Researchers from Witwatersrand University predicted that category five tropical cyclones occurring in the South Indian Ocean raise major concerns.

Senior lecturer in physical geography at Wits University Dr Jennifer Fitchett said most tropical cyclones [hurricanes] of this kind originate in the North Atlantic Ocean, where they are fuelled by the warm Gulf Stream.

“The South Indian Ocean has been relatively well protected, meaning that tropical cyclones are rarer in southern Africa. Those that do hit the region tend to be quite low in intensity on the Saffir Simpson scale. This scale is used to rank tropical cyclones on the basis of a storm’s wind speed and pressure. Low intensity storms rank as a ‘one’ on the scale, while ‘five’ represents the most intense and damaging tropical cyclones,” she said.

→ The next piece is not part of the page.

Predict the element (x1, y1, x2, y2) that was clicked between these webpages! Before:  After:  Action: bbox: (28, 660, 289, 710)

Fitchett said category five tropical cyclones didn’t exist in this ocean before 1994, saying: “They were recorded for the North Atlantic, North Pacific and South Pacific Oceans throughout most of the 20th century. But, since 1994, category five storms in the South Indian Ocean have become more frequent.Based on the progressive trend over the past three decades, their frequency is likely to keep increasing.”

According to the report, the last time a category five storm hit southern Africa was in April 2016, when tropical cyclone Fantala moved through the southwest Indian Ocean, passing north of Madagascar and making landfall on the Island of Farquhar in the Seychelles.

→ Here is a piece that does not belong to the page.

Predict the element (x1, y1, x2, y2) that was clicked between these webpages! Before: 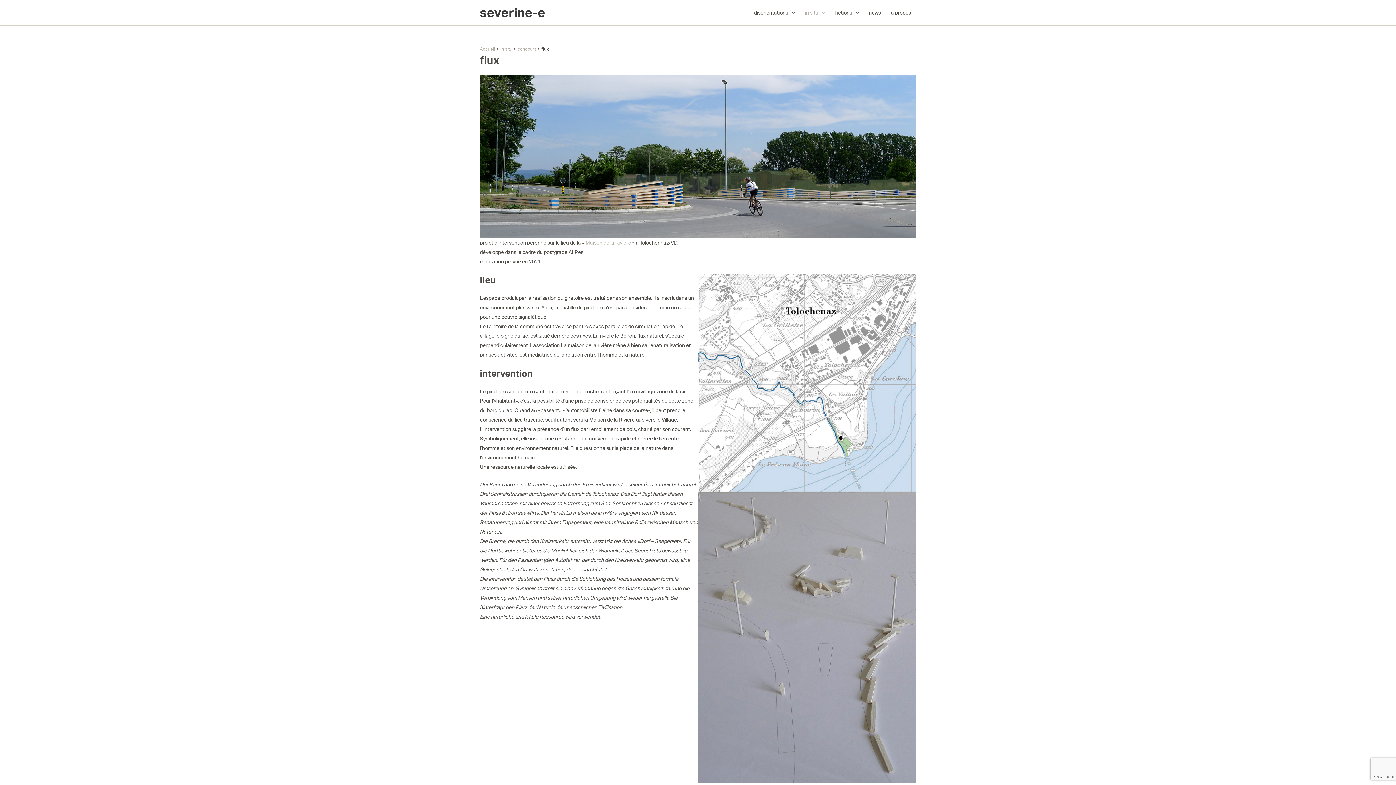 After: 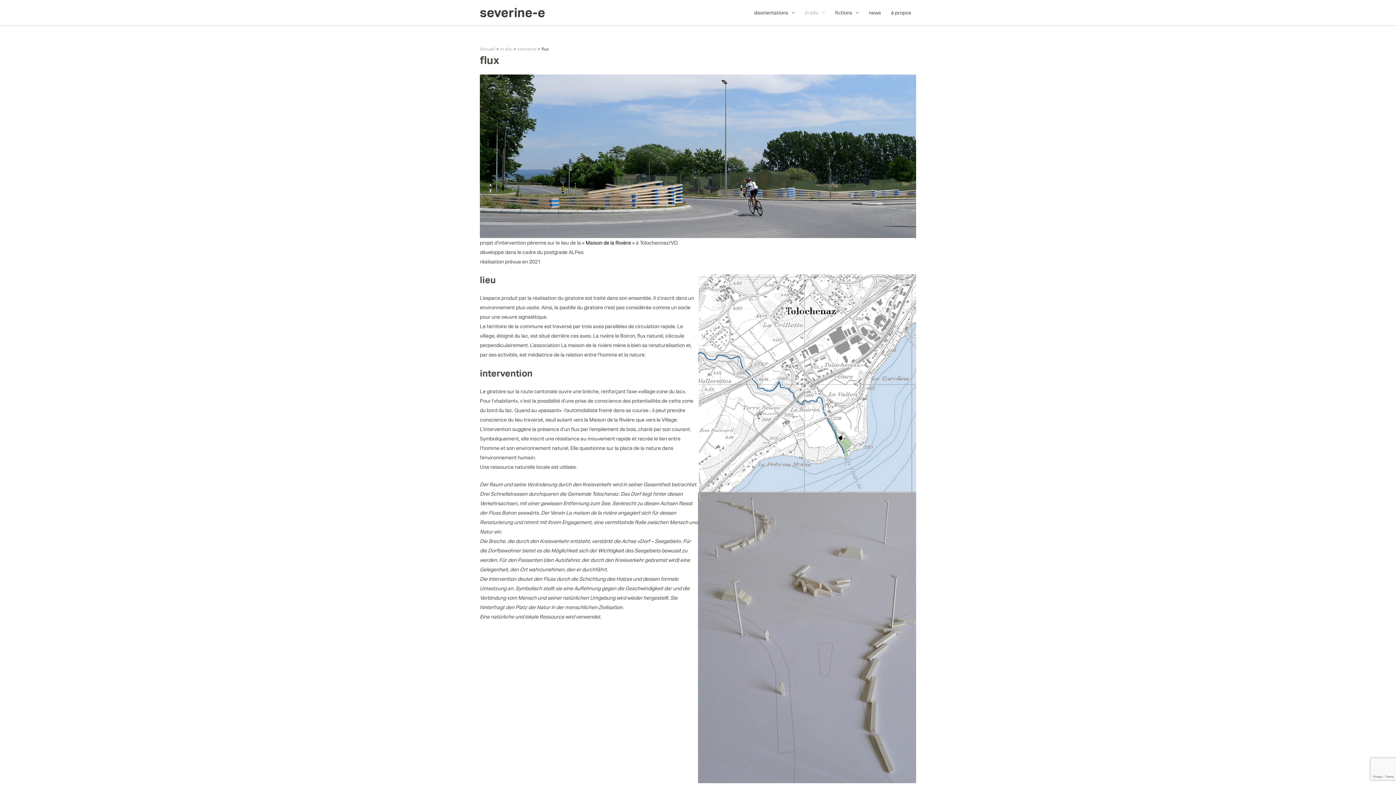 Action: bbox: (585, 240, 631, 245) label: Maison de la Rivière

According to the research, tropical cyclones are caused by rising sea surface temperatures. Fitchett urged the government to respond proactively to this new threat.

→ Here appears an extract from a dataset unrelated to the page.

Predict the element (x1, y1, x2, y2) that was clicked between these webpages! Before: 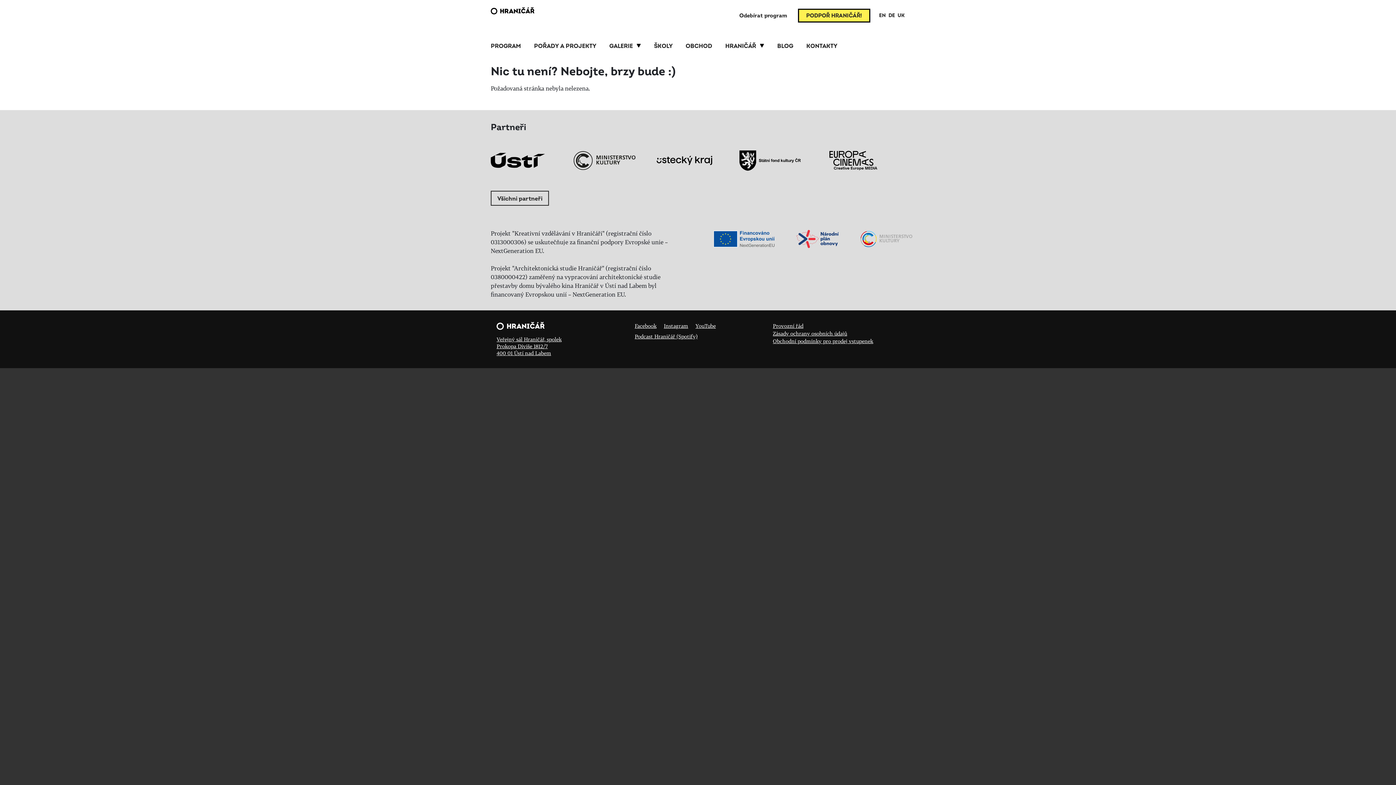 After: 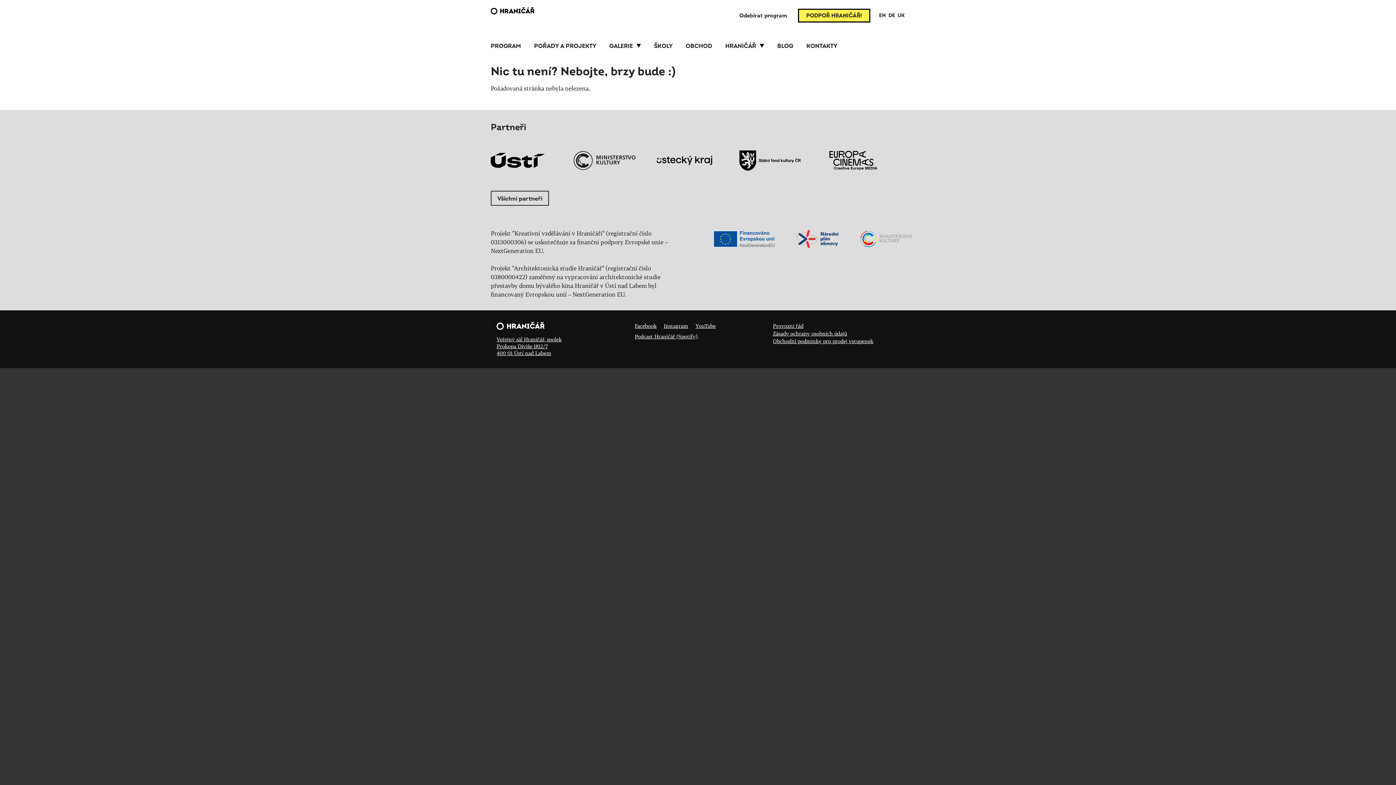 Action: bbox: (739, 150, 817, 170)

The report suggested that coastal buildings, roads and bridges need to be built to withstand the high wind speeds, heavy rainfall and possible storm surges to prevent costly infrastructure damage.

Meanwhile, weather forecaster Ayanda Ntsele from SA Weather Service told the Weekly that there were no heavy rains expected in KZN this week.

“Residents can expect thunderstorms this week in the afternoons. In the next seven days, we have no records of heavy rains that are likely to hit KZN, however, that can also be confirmed in the next seven days,” Ntsele said.